Using big M values for a constraint

Question

I want to enforce $x_{i,j}=x_{k,j}\implies z_i \neq z_k$ where $k = i-1$ so I used \begin{align}z_k + 1 - (x_{i,j} - x_{k,j})) \leq z_i \leq z_k - 1 - (x_{i,j} - x_{k,j})\quad\text{for each $j$}\end{align} as $x$ is an integer variable where $x \in \{{0,1}\}$ and $z$ is an integer.
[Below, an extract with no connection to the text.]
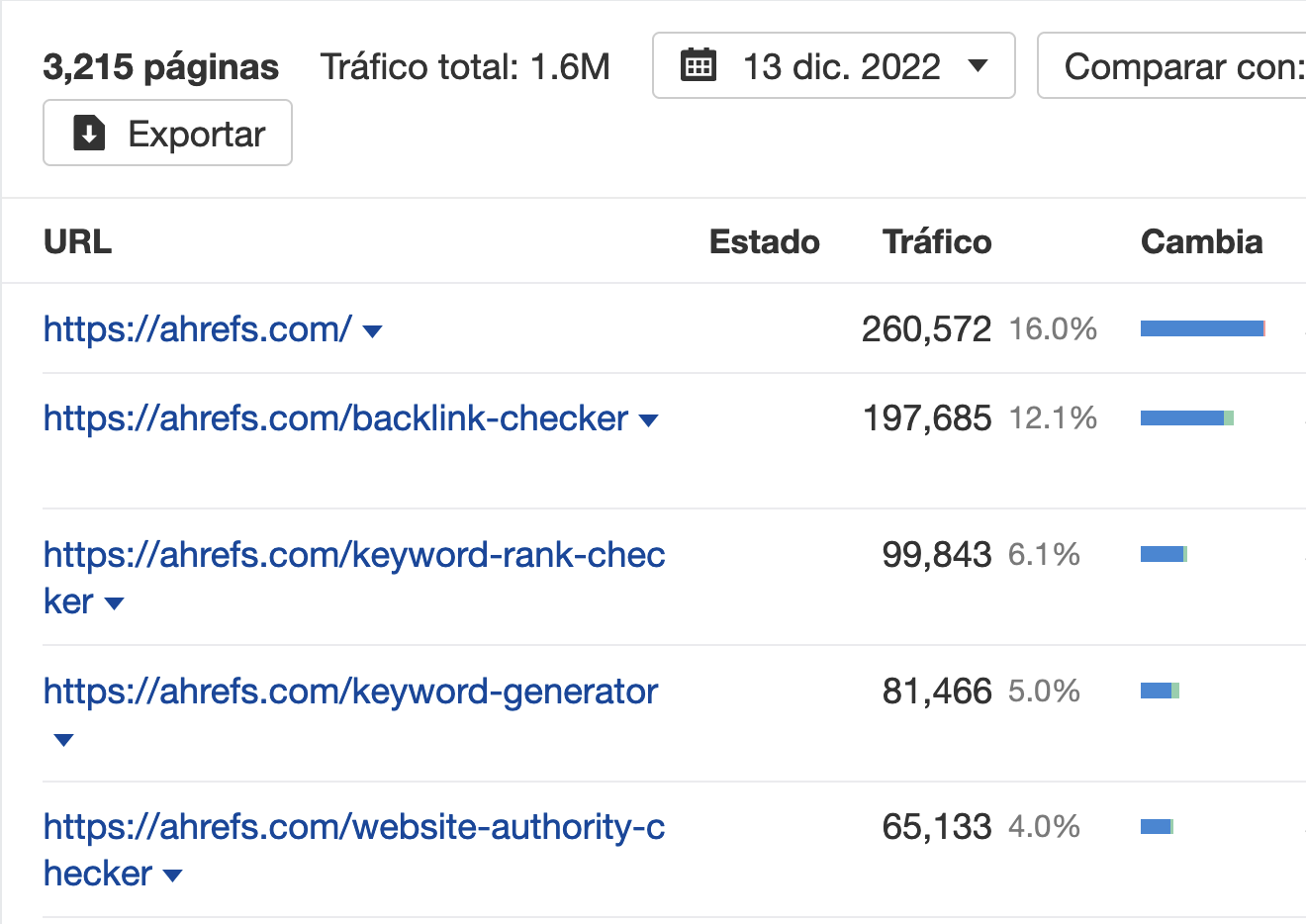
Task: Expand the backlink-checker URL arrow
Action: tap(649, 420)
I tried this on an example but I kept getting errors for the $z$ values \begin{align} x_{1,1} = 0, &&x_{1,2} = 1,\\ x_{2,1} = 0, &&x_{2,2} = 1, \\ x_{3,1} = 1, &&x_{3,2} = 0, \\ x_{4,1} = 1, &&x_{4,2} = 0, \\ \text{and }&&1 \leq z\leq 2 \end{align} so \begin{align} z_1 + 1 - (x_{2,1} - x_{1,1})) &\leq z_2 \leq z_1 - 1 - (x_{2,1} - x_{1,1})\\ z_1 + 1 - (x_{2,2} - x_{1,2})) &\leq z_2 \leq z_1 - 1 - (x_{2,2} - x_{1,2})\\ z_2 + 1 - (x_{3,1} - x_{2,1})) &\leq z_3 \leq z_2 - 1 - (x_{3,1} - x_{2,1})\\ z_2 + 1 - (x_{3,2} - x_{2,2})) &\leq z_3 \leq z_2 - 1 - (x_{3,2} - x_{2,2})\\ z_3 + 1 - (x_{4,1} - x_{3,1})) &\leq z_4 \leq z_3 - 1 - (x_{4,1} - x_{3,1})\\ z_3 + 1 - (x_{4,2} - x_{3,2})) &\leq z_4 \leq z_3 - 1 - (x_{4,2} - x_{3,2}). \end{align}

What is the error?

Answer 1

Introduce three binary variables $y_{i,k,s}$, where $s\in\{1,2,3\}$, to indicate whether $z_i < z_k$, $z_i = z_k$, or $z_i > z_k$, respectively. The constraints are then: \begin{align} \sum_s y_{i,k,s} &= 1 \tag1 \\ z_i + 1 - z_k &\le M_1(1-y_{i,k,1}) \tag2 \\ -(1-y_{i,k,2}) \le x_{i,j} + x_{k,j} - 1 &\le 1-y_{i,k,2} \tag3\\ z_k + 1 - z_i &\le M_3(1-y_{i,k,3}) \tag4 \end{align} Constraint $(1)$ selects one of the three cases. Constraint $(2)$ enforces $y_{i,k,1} = 1 \implies z_i < z_k$. Constraint $(3)$ enforces $y_{i,k,2} = 1 \implies x_{i,j} + x_{k,j} = 1$, which is the same as $x_{i,j} \ne x_{k,j}$ because $x$ is binary. This is the contrapositive of your desired implication. Constraint $(4)$ enforces $y_{i,k,3} = 1 \implies z_i > z_k$.

Answer 2

in CPLEX with all APIs you can use logical constraints that will help you to model that:

dvar int x;
dvar int y;
dvar int z;
dvar int t;

subject to
{
  (x==y) => (z!=t);
}

in OPL for instance. But you can write the same with C++, java, python ...

Answer 3

Thank to Dr @RobPratt I think the answer will be to introduce a binary variable $w_{i,j}$ to indicate whether $z_i=j$. in other words to enforce $x_{i,j} = x_{k,j} \implies w_{i,j} + w_{k,j} = 1 $ while \begin{align} \sum_j w_{i,j} &= 1 &&\text{for all $i$}\\ \sum_j j w_{i,j} &= z_i &&\text{for all $i$}\\ \end{align}